**Exercise**
Starting at the line that contains "Task: Select Privacy", set down each line exactly until the records end, keeping both ends and adding nothing.

[Stored data]
--------------------------------
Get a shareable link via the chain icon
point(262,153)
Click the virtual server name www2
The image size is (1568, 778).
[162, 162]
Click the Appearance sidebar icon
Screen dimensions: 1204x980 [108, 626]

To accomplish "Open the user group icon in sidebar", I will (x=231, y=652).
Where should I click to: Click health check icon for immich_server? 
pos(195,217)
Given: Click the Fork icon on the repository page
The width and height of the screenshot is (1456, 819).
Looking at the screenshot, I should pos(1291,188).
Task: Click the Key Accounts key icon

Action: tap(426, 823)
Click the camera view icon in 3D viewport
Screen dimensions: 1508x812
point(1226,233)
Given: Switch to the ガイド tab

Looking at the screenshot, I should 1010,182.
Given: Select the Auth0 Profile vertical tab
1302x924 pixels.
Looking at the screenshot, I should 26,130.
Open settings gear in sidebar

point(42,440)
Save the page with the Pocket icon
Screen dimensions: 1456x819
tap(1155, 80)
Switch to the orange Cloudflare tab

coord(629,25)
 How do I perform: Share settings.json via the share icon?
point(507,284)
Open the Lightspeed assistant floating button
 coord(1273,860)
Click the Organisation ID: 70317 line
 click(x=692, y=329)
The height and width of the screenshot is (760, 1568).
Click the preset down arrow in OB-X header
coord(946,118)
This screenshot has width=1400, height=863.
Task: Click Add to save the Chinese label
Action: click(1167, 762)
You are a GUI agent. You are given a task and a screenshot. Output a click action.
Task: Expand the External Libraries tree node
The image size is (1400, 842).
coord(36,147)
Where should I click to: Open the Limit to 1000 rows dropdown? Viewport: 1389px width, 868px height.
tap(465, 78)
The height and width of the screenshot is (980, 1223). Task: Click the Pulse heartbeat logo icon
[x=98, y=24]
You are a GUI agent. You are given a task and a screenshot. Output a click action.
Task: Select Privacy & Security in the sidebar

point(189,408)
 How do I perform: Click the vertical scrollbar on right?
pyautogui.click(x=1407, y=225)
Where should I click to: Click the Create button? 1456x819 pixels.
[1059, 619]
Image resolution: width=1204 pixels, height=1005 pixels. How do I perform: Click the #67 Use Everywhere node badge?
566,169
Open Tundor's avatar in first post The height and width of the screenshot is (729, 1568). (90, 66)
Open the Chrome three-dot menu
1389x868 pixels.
--------------------------------
**Solution below**
Task: Select Privacy & Security in the sidebar

point(189,408)
 How do I perform: Click the vertical scrollbar on right?
pyautogui.click(x=1407, y=225)
Where should I click to: Click the Create button? 1456x819 pixels.
[1059, 619]
Image resolution: width=1204 pixels, height=1005 pixels. How do I perform: Click the #67 Use Everywhere node badge?
566,169
Open Tundor's avatar in first post The height and width of the screenshot is (729, 1568). (90, 66)
Open the Chrome three-dot menu
1389x868 pixels.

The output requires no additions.